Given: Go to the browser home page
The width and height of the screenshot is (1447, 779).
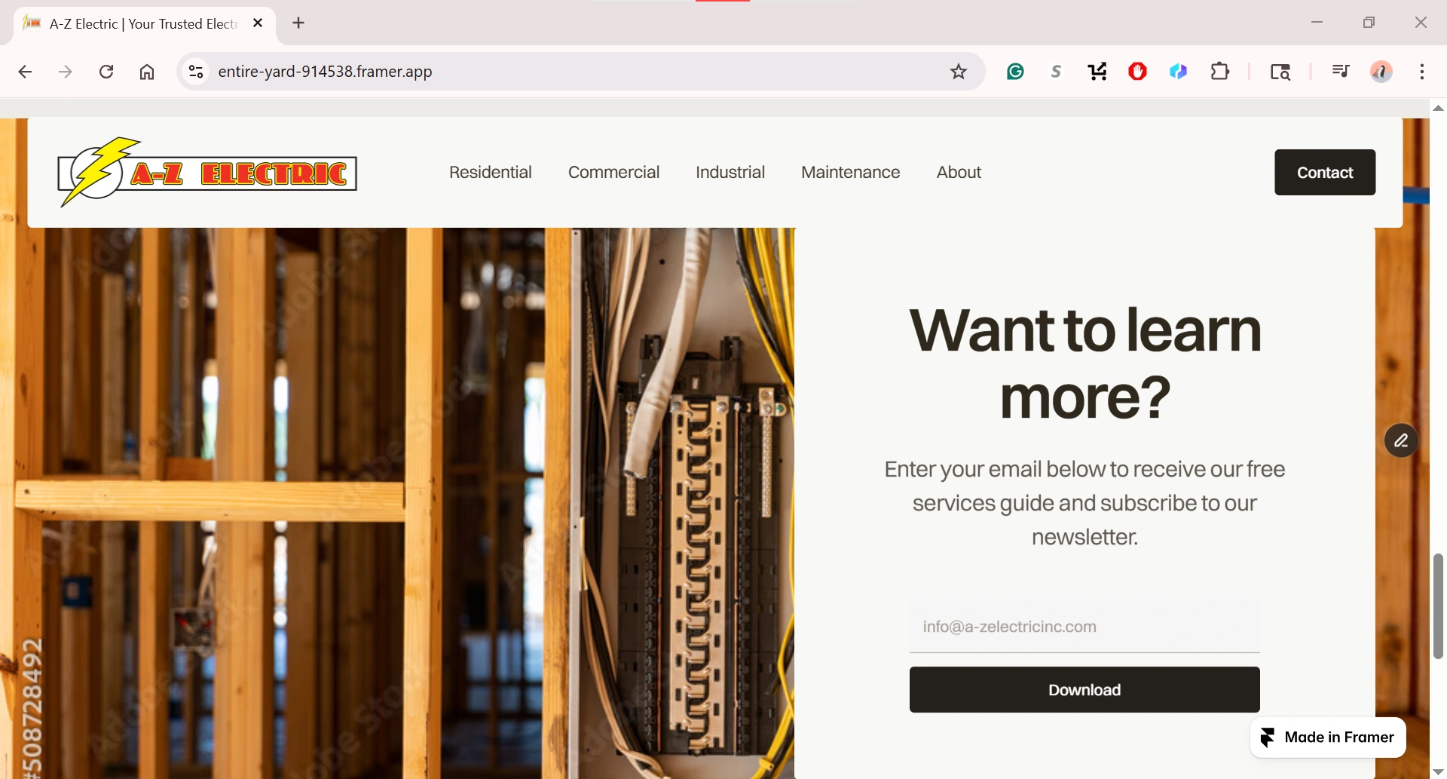Looking at the screenshot, I should pyautogui.click(x=147, y=72).
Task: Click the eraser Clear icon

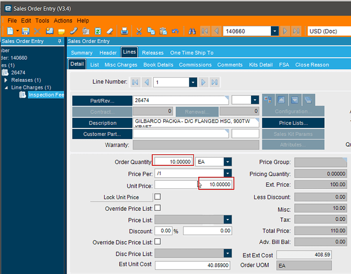Action: point(109,31)
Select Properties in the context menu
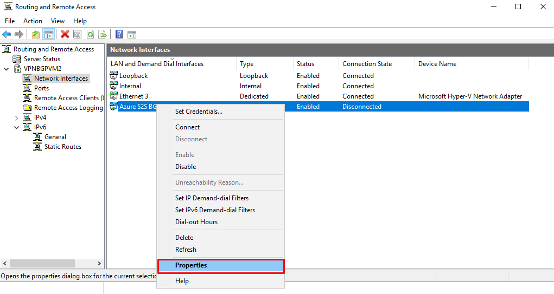 (x=191, y=265)
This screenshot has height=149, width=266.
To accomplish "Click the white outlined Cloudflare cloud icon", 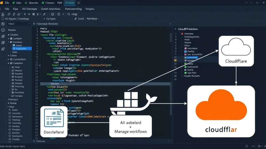I will click(x=236, y=47).
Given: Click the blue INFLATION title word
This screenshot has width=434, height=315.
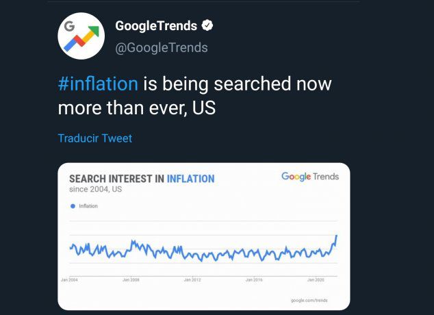Looking at the screenshot, I should 191,179.
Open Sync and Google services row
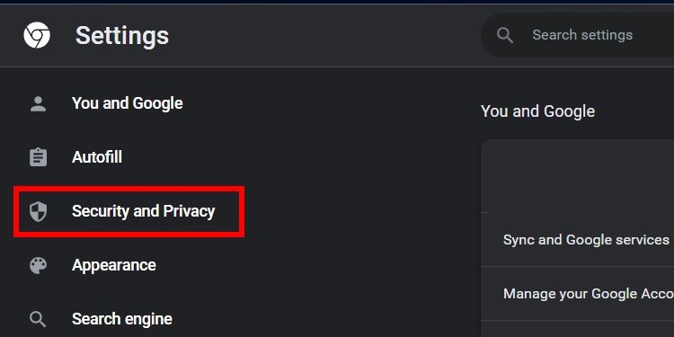The height and width of the screenshot is (337, 674). click(577, 239)
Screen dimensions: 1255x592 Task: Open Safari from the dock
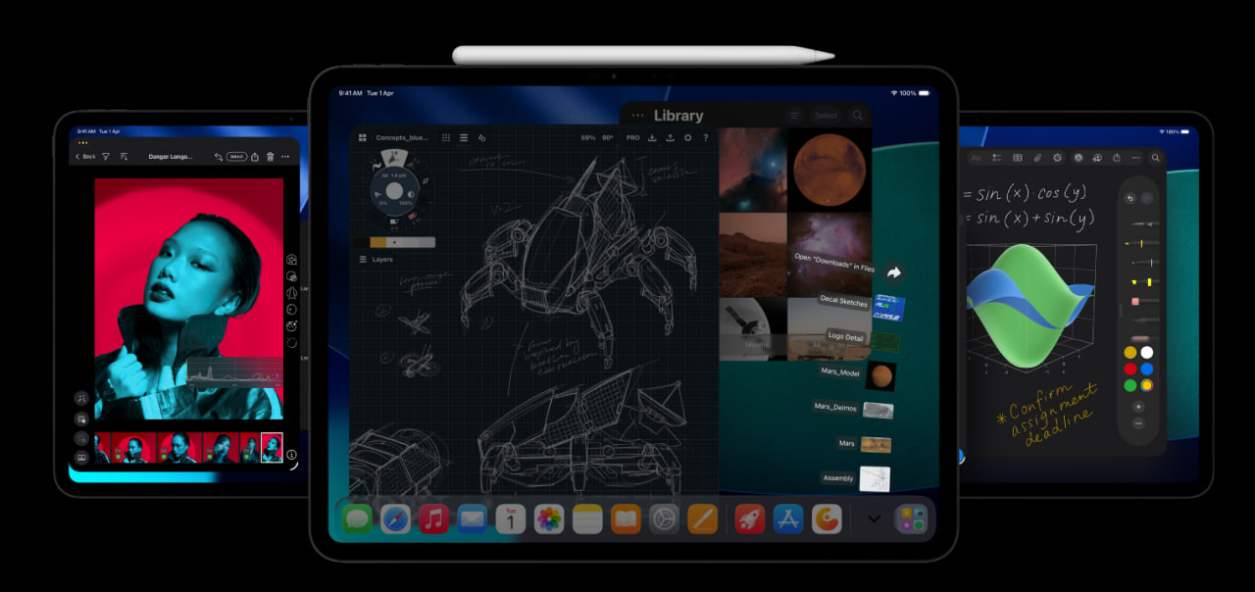click(395, 519)
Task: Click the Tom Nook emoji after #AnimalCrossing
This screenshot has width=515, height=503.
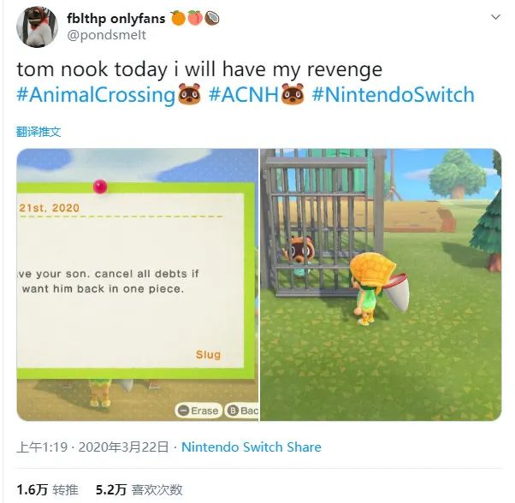Action: coord(189,94)
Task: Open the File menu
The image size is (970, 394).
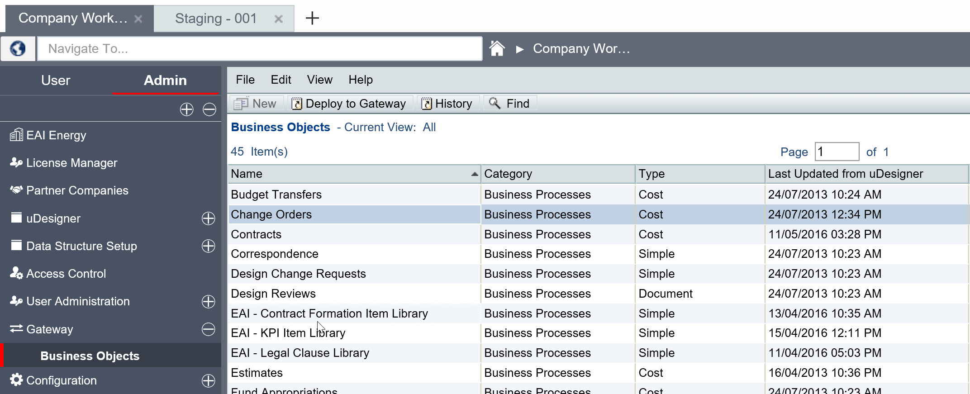Action: click(245, 80)
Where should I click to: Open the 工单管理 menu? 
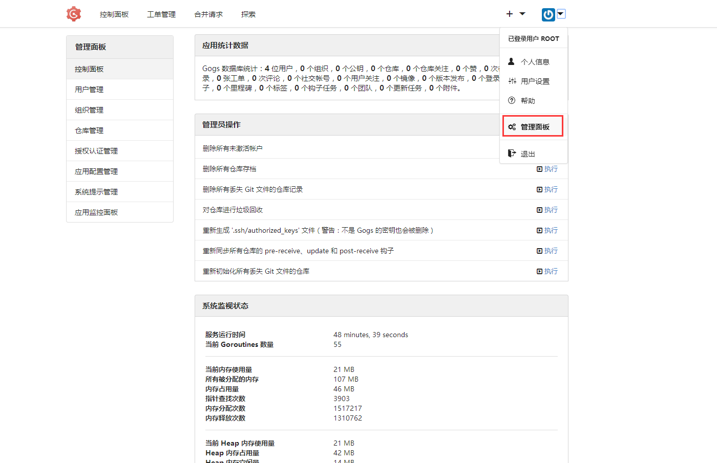pos(161,14)

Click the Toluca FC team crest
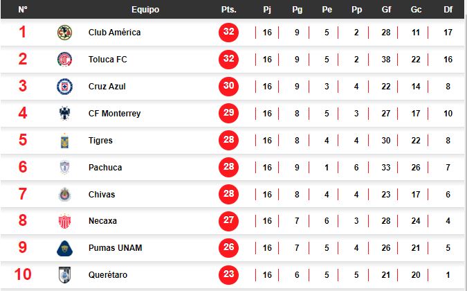[x=64, y=60]
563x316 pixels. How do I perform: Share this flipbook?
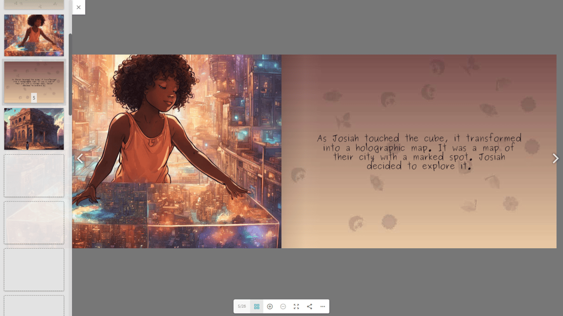pos(310,306)
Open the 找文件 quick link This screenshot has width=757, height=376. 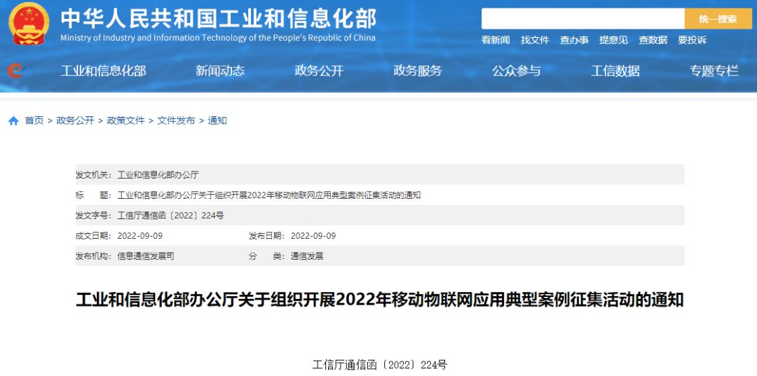click(x=535, y=41)
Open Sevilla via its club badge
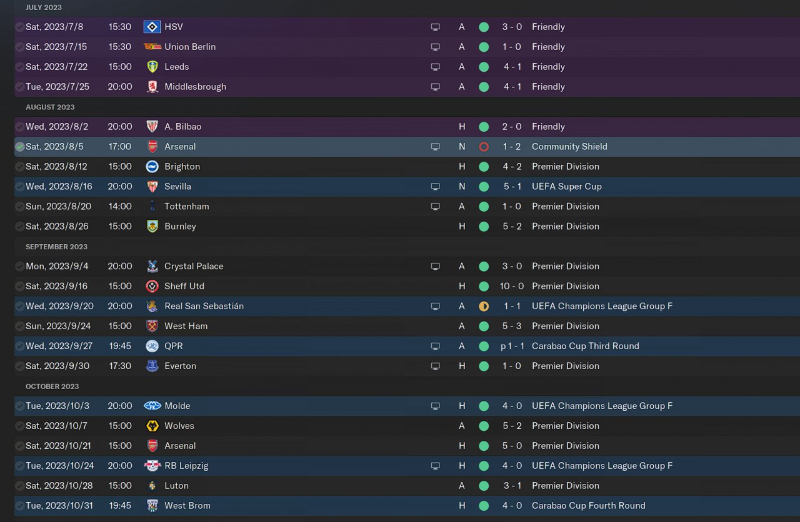The image size is (800, 522). coord(152,187)
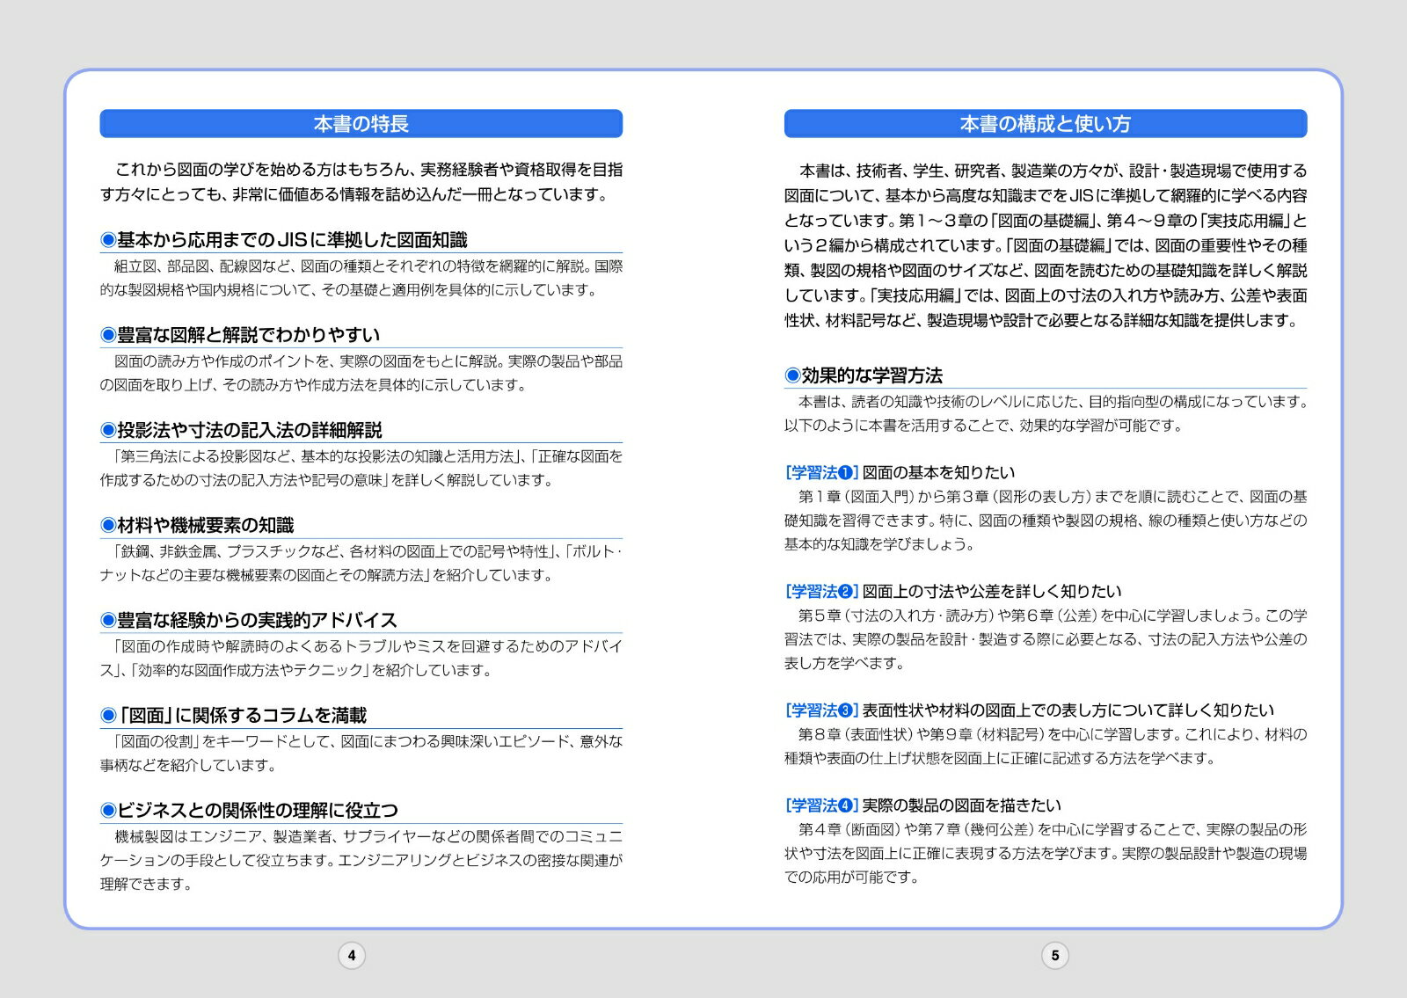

****************

> DESCRIPTION OF THE TASK
I'd like every line with the string "Given" copied from the listing.

> RESULT FOR THIS TASK
Given: Go to the browser home page
Given: Click the blue INFLATION title word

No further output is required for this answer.